*** Data ***

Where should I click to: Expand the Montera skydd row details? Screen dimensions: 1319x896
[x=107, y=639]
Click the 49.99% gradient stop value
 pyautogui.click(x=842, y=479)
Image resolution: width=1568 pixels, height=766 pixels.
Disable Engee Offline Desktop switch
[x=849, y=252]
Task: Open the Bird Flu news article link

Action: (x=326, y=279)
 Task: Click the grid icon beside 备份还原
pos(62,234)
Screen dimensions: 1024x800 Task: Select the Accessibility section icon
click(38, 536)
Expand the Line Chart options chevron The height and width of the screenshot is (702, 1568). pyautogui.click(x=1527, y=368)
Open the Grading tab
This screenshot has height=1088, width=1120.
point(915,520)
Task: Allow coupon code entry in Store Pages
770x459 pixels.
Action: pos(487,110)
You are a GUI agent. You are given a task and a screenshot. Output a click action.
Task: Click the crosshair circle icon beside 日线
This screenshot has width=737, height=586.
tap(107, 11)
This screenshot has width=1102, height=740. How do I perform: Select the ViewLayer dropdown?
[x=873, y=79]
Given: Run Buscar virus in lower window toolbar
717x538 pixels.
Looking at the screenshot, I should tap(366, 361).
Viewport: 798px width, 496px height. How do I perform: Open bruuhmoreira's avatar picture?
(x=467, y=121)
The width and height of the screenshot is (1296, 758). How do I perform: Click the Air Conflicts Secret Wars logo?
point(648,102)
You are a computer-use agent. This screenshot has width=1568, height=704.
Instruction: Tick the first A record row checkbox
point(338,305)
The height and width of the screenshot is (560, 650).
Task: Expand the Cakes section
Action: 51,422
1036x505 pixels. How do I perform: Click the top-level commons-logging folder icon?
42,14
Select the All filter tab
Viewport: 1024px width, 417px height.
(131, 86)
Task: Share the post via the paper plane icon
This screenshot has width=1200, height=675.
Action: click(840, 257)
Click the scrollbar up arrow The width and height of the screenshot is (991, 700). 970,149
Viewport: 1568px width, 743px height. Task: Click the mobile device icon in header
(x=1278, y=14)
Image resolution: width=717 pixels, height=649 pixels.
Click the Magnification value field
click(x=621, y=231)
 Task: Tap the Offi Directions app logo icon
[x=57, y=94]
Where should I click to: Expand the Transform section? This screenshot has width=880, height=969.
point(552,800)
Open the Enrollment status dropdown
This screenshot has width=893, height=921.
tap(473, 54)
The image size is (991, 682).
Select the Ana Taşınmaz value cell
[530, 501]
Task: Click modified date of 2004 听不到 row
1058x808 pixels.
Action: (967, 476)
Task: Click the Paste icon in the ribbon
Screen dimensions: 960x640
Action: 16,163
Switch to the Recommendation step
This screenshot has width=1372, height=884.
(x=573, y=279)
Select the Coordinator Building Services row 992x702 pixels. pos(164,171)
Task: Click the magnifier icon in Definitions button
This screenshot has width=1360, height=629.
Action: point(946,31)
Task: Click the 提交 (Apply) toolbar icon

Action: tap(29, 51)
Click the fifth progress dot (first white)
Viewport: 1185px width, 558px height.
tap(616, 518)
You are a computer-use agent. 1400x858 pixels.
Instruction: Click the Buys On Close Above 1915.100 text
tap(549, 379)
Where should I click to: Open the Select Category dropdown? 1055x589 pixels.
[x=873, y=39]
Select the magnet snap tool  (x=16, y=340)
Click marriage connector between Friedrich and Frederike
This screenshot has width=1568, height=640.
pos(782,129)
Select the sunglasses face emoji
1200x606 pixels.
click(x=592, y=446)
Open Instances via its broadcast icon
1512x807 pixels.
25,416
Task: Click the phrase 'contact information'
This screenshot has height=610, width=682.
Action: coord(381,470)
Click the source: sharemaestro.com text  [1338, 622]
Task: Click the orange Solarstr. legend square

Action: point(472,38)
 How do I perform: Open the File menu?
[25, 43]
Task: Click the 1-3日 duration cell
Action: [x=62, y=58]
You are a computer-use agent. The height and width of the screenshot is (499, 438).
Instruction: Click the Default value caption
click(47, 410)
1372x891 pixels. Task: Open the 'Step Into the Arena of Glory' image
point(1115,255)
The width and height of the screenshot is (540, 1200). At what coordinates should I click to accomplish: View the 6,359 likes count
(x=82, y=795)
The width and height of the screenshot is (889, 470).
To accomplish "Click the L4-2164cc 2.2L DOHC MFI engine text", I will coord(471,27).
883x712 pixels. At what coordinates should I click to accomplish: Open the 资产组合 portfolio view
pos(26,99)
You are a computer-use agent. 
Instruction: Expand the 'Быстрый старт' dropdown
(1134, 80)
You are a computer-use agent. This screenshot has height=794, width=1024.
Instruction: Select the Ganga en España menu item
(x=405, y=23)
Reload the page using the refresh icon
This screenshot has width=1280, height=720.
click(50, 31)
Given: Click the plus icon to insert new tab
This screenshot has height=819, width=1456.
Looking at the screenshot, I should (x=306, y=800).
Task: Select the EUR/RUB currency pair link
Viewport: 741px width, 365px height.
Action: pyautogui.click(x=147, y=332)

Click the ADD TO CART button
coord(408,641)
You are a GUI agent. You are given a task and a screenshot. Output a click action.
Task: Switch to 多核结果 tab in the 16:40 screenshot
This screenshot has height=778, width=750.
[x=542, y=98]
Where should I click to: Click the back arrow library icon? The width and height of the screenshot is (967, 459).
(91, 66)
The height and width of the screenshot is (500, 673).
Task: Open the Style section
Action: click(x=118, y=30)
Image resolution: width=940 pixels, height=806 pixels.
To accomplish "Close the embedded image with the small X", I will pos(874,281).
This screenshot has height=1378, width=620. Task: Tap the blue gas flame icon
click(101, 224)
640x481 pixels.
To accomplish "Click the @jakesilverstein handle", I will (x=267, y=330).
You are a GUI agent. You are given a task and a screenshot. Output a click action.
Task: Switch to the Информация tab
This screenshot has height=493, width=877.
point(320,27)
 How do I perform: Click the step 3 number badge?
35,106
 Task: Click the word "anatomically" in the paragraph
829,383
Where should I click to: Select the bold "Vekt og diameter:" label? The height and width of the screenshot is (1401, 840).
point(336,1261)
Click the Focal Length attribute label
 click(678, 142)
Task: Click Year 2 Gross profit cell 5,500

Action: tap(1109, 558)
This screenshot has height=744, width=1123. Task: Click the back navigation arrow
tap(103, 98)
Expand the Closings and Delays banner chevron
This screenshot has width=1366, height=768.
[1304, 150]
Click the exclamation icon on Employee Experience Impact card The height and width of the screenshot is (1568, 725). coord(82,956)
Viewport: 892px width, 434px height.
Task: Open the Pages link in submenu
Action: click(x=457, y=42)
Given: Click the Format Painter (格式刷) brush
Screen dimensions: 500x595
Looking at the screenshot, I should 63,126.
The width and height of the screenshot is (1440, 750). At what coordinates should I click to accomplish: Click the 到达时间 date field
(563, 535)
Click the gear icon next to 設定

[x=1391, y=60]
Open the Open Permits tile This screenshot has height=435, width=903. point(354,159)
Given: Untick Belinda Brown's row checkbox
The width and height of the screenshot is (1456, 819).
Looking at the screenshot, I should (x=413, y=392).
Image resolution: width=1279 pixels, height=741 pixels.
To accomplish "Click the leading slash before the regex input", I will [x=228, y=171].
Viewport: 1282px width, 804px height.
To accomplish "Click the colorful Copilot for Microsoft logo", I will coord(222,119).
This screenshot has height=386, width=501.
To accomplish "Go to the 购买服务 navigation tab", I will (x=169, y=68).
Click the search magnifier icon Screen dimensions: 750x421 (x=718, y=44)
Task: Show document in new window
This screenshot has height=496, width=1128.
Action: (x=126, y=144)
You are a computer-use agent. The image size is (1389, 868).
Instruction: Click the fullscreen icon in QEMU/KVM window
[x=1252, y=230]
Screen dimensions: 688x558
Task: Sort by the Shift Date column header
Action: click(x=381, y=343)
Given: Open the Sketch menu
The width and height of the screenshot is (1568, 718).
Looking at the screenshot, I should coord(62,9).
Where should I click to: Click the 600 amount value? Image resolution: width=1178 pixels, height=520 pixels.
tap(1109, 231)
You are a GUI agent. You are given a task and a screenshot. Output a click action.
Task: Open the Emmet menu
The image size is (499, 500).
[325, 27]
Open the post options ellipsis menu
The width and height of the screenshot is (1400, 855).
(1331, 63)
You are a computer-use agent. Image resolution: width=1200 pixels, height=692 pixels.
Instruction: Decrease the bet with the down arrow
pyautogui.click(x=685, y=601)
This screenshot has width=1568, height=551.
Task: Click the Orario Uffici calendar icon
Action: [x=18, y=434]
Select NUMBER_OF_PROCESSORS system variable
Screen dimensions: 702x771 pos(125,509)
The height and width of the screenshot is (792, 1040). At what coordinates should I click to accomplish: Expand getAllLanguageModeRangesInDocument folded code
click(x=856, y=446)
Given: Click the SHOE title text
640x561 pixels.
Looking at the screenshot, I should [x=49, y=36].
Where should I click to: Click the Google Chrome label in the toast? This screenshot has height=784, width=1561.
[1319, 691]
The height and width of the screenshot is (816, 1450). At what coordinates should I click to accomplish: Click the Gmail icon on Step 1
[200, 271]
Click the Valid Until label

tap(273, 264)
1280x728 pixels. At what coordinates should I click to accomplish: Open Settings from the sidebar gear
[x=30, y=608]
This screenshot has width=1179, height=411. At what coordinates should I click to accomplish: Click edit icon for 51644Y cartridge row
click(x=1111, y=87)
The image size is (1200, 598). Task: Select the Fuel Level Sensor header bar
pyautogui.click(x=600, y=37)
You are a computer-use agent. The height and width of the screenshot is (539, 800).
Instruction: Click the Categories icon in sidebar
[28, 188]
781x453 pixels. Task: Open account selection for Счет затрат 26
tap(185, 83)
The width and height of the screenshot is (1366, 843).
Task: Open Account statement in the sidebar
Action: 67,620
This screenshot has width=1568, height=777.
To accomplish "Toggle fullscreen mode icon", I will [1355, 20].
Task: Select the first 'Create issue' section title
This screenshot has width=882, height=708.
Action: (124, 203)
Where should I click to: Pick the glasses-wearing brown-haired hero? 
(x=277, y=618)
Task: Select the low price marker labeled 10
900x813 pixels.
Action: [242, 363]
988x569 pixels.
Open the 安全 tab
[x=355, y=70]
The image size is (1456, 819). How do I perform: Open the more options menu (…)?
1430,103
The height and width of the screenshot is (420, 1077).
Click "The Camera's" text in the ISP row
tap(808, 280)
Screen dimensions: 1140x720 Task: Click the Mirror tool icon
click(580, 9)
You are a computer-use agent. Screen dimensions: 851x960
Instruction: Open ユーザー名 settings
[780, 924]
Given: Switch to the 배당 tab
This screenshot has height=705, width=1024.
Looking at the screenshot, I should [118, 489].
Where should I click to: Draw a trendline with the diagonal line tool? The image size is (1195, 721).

*** End of Data ***

> [To do]: Please give an exact copy of the lines above, beginning with the line containing "is (499, 438)." and running through the line containing "The width and height of the screenshot is (889, 470).", and of no other lines.

> [Task result]:
You are a computer-use agent. The height and width of the screenshot is (499, 438).
Instruction: Click the Default value caption
click(47, 410)
1372x891 pixels. Task: Open the 'Step Into the Arena of Glory' image
point(1115,255)
The width and height of the screenshot is (540, 1200). At what coordinates should I click to accomplish: View the 6,359 likes count
(x=82, y=795)
The width and height of the screenshot is (889, 470).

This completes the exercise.